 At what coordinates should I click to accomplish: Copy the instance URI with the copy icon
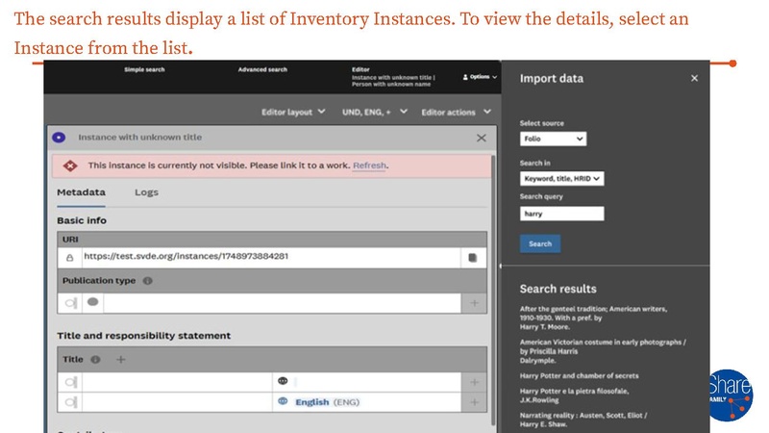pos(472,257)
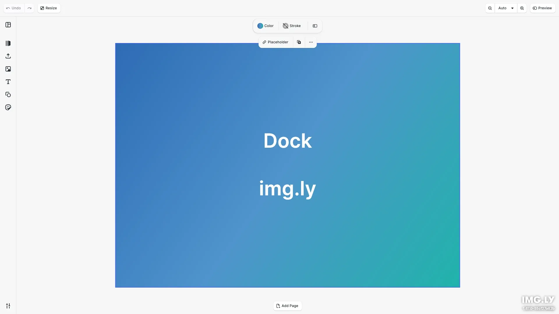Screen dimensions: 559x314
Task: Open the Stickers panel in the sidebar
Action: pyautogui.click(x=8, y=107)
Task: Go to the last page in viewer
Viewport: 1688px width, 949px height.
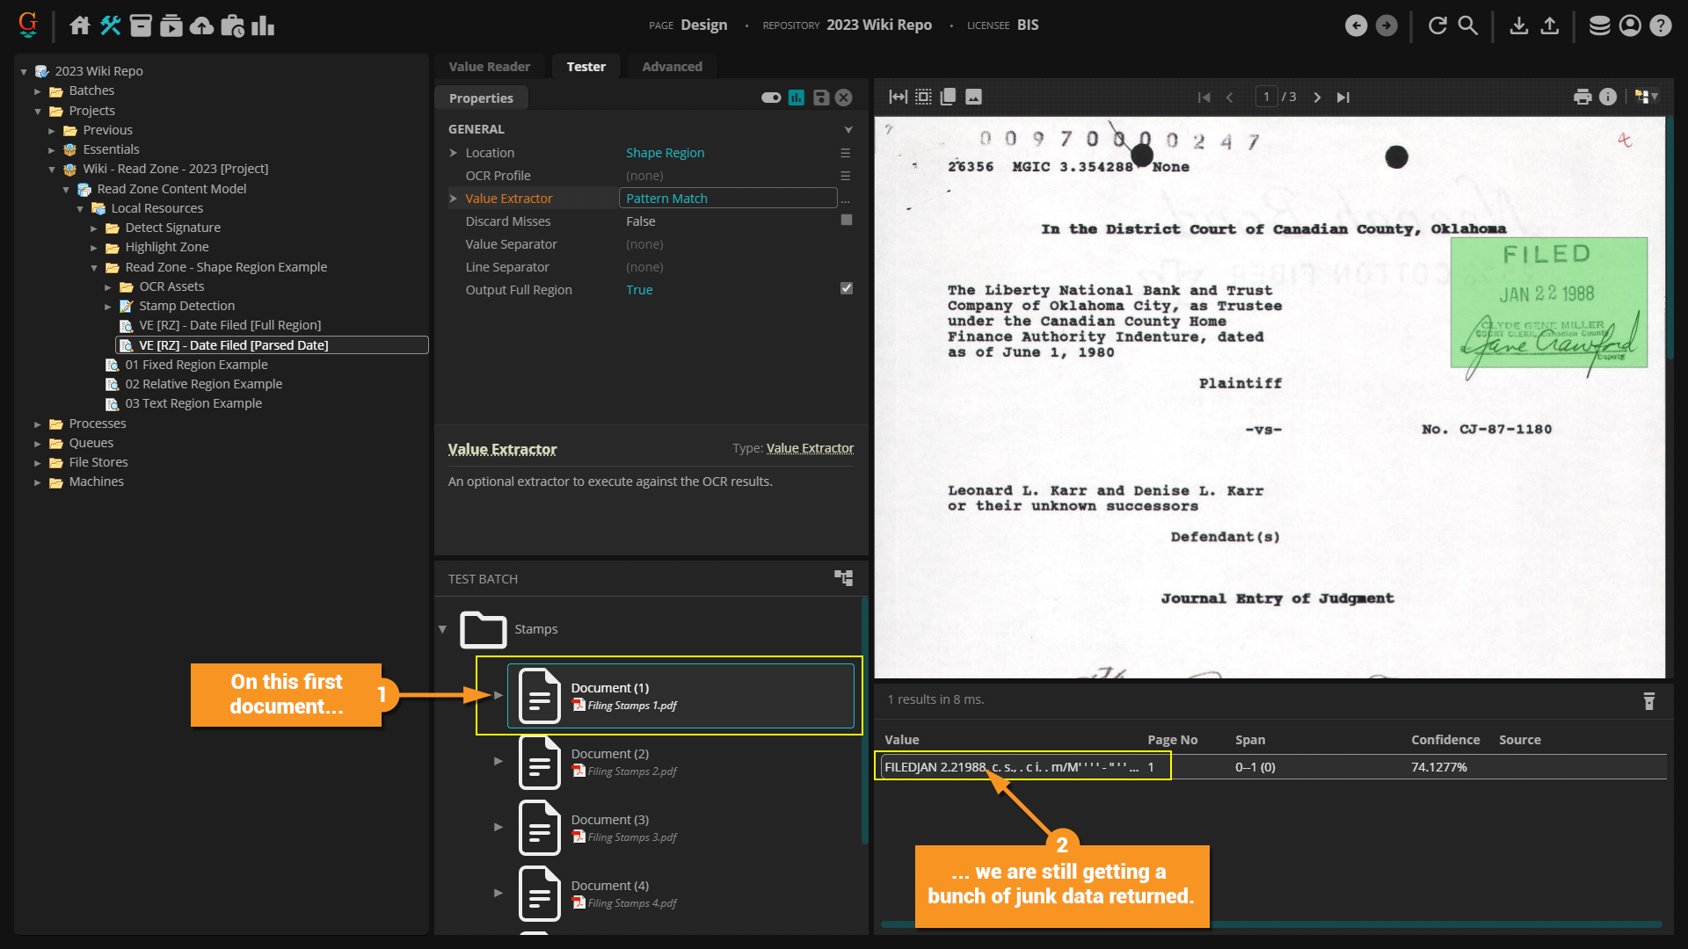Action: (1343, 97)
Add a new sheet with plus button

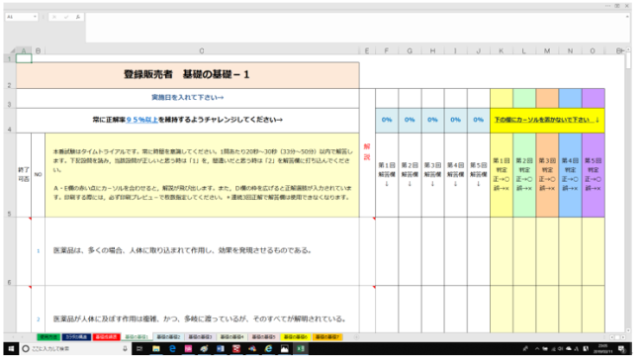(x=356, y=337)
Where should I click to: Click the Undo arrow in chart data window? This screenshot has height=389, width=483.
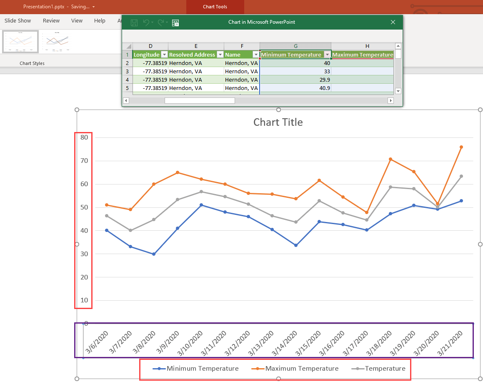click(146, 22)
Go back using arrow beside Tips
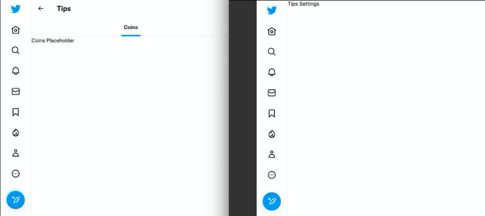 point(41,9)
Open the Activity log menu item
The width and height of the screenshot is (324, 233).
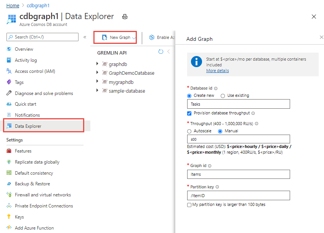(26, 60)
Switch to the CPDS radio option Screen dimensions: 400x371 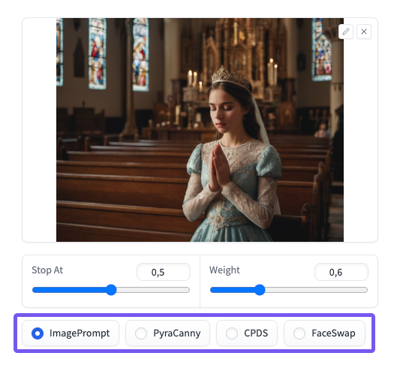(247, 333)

....

**TASK STATEMENT**
Turn the lines above, from the start of the records through the line containing "Action: pyautogui.click(x=8, y=107)", into a numbered list, skipping any blank lines and leaving out the pictures.

**EXERCISE OUTPUT**
1.  At what coordinates should I click to accomplish: Copy the instance URI with the copy icon
2. pos(472,257)
3. Screen dimensions: 559x314
4. Task: Open the Stickers panel in the sidebar
5. Action: pyautogui.click(x=8, y=107)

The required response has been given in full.